I pounced on it then spent the next few days harmonizing with the content as my head bobbed and highlighter sprang to action in agreement and familiarity of the observations Cuban presents.  I am very familiar with large, urban school districts in Texas as I’ve spent much time over the past decades visiting with them and working on districtwide systems for Special Education.

Over the next few weeks, because there is so much great content in this book, I’m going to make several posts that highlight different quotes from Cuban’s writing and my own related commentary.   To start, here is a gem of a quote from Chapter 2, page 82, of Larry Cuban’s “As Good As It Gets: What School Reform Brought to Austin”:

Readers need no reminder that urban school systems like AISD [Austin Independent School District] are large bureaucratic organizations whose leaders, through coercion, incentives, and persuasion, try to steer hundreds of administrators and thousands of teachers toward improved practices aimed at achieving district goals.  Yet as independent and powerful as these boards and superintendents seem to groups in the community, they are totally dependent upon the political and financial support of parents, community leaders, and state officials.  When organized groups of citizens demand changes in policy, school boards and superintendents often respond…  Or when the state alters its funding formulas to give low-wealth districts more money, wealthier districts suffer from leaner budgets and reduced programs (as when AISD cut art and music teachers in 2003).

Moreover, economic recessions, demographic changes, and unexpected events (the terrorist attacks of September 11, 2001; hurricanes Katrina and Rita in 2005) can shatter the shell of control and rational action that district leaders project to the community… District leaders, then, while appearing as rational actors in charge of organizations governed by rules and bureaucrats, often act in political and nonrational ways.

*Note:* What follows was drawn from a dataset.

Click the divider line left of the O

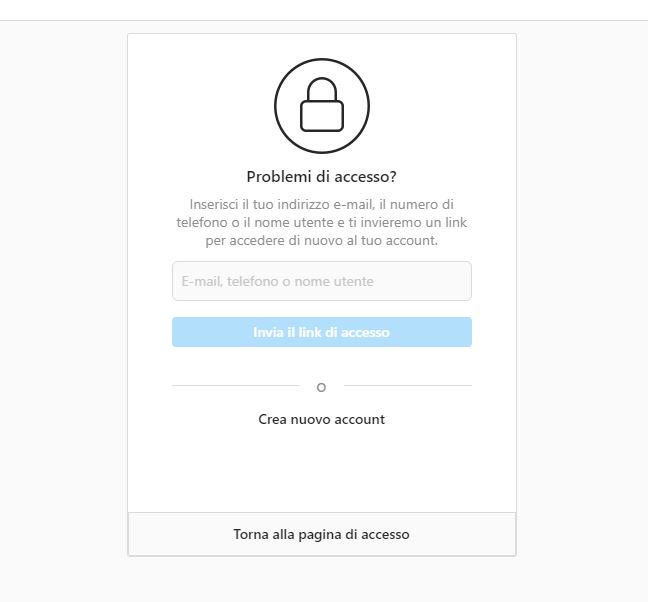(236, 385)
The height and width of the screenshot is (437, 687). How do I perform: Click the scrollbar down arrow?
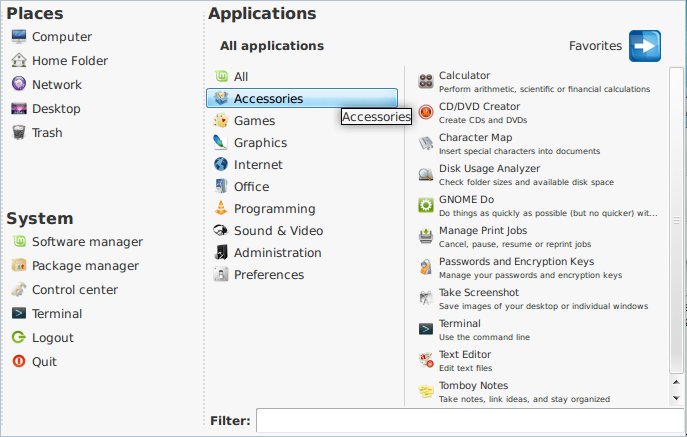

I highlight this quote because I have encountered how disrupting uncontrollable events can be on a school district and how great leaders can get derailed from their worthwhile agendas.  During the decade of reform in AISD that this book studies, I personally witnessed the struggles of large, urban school districts in Texas.  In a single 10 year period, these school districts faced the abnormally complex issues that have come with such disruptions as the ‘dot com’ bubble burst, 9-11, two hurricanes that displaced thousands of students into the urban school districts in Texas, Texas school finance reform and the court rulings on the ‘Robinhood’ laws, a huge increase in English-language learners, the complete restructuring and deployment of accountability systems due to state legislation and No Child Left Behind, and, most recently, an economic downturn affecting school budgets in virtually every corner of the nation.  These are all extreme forces that affected, and still affect, political and functional stability within these school districts. I am sure I am overlooking other events of equal effect.

In a few words, I don’t envy the leaders of our large, urban school districts and Cuban’s writings may explain to us all why their jobs are so difficult.  I will continue to highlight excerpts to learn from and I hope my posts encourage someone to read the book.